We theoretically revisit graphene transport properties as a function of carrier density, taking into account possible correlations in the spatial distribution of the Coulomb impurity disorder in the environment. We find that the charged impurity correlations give rise to a density-dependent graphene conductivity, which agrees well qualitatively with the existing experimental data. We also find, quite unexpectedly, that the conductivity could increase with increasing impurity density if there is sufficient interimpurity correlation present in the system. In particular, the linearity (sublinearity) of graphene conductivity at lower (higher) gate voltage is naturally explained as arising solely from impurity correlation effects in the Coulomb disorder.

Figure 1

(a) Density plot of structure factor $S(\mathbf{q})$ obtained from Monte Carlo simulations for $n_i=0.95\times {10}^{12}{\mathrm{cm}}^{-2}$, $a_0=4.92\AA$, and $r_0=5a_0$. (b) Structure factor $S(\mathbf{q})$ using Eq. (2) (solid line) and Monte Carlo simulations. Dot-dashed and dashed lines show the Monte Carlo results for two different directions of $\mathbf{q}$ from the $x$ axis: $\theta =0$ and $\theta =30°$, respectively.

Figure 2

The carrier density for a single disorder realization obtained from the Thomas-Fermi-Dirac theory (a) for the uncorrelated case and (b) $r_0=10a_0$ with $n_i=0.95\times {10}^{12}{\mathrm{cm}}^{-2}$. Carrier probability distribution function $P(n)$ is shown in (c), (d), and (e) for $⟨n⟩=0$, 1.78, and $7.7\times {10}^{12}{\mathrm{cm}}^{-2}$, respectively. In (f) the ratio $n_{\mathrm{rms}}/n_i$ is shown as a function of $r_0/r_i$ for $n_i=0.95\times {10}^{12}{\mathrm{cm}}^{-2}$ (solid lines) and $n_i=4.8\times {10}^{12}{\mathrm{cm}}^{-2}$ (dashed lines).
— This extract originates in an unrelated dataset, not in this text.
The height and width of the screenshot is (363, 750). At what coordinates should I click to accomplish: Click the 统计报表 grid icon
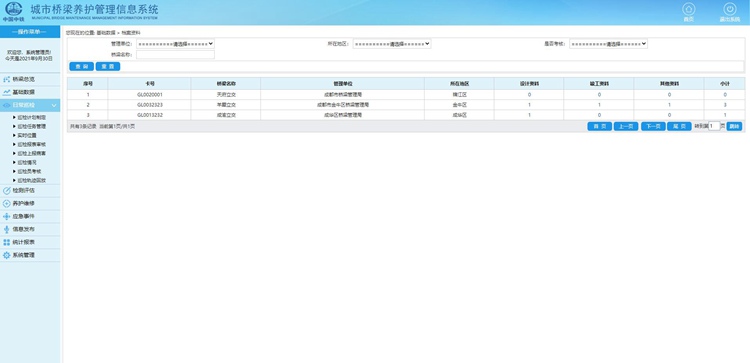coord(7,242)
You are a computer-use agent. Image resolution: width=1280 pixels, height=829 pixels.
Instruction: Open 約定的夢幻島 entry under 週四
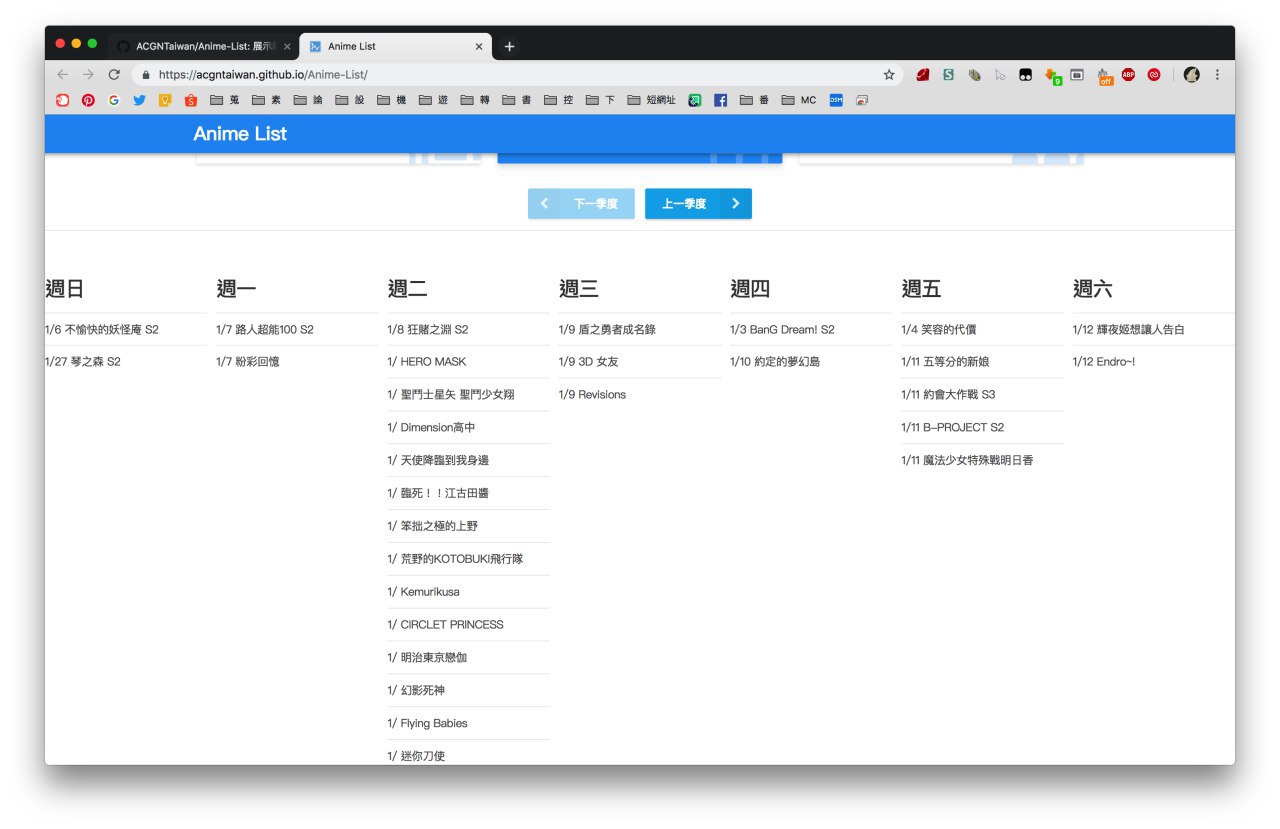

We use $⟨n⟩=7.7$, 3.14, 0.94, and $0\times {10}^{12}{\mathrm{cm}}^{-2}$ for the solid lines (from top to bottom) and $⟨n⟩=8.34$, 4.10, 1.7, and $0\times {10}^{12}{\mathrm{cm}}^{-2}$ for the dashed lines.

Figure 3

Calculated $\sigma (n)$ with $S(\mathbf{q})$ obtained from the Monte Carlo simulations (symbols) and $S(\mathbf{q})$ given by Eq. (2) (solid lines) for (a) $n_i=0.95\times {10}^{12}{\mathrm{cm}}^{-2}$ and (b) $n_i=4.8\times {10}^{12}{\mathrm{cm}}^{-2}$. (c) and (d) show the results for $\sigma (⟨n⟩)$ obtained from the effective medium theory. The value used for $n_i$ in (c) and (d) is the same as in (a) and (b), respectively. The insets in (c) and (d) show the value of ${\sigma }_{\mathrm{mim}}$ as a function of $r_0/r_i$. In (e), the resistivity $\rho$ is shown as a function of impurity density $n_i$ for different carrier densities with $r_0=5a_0$. (f) The relationship between $r_i/r_0$ and $\sqrt{n}{r}_0$ where the conductivity is minimum. The dashed line is obtained by using Eq. (5).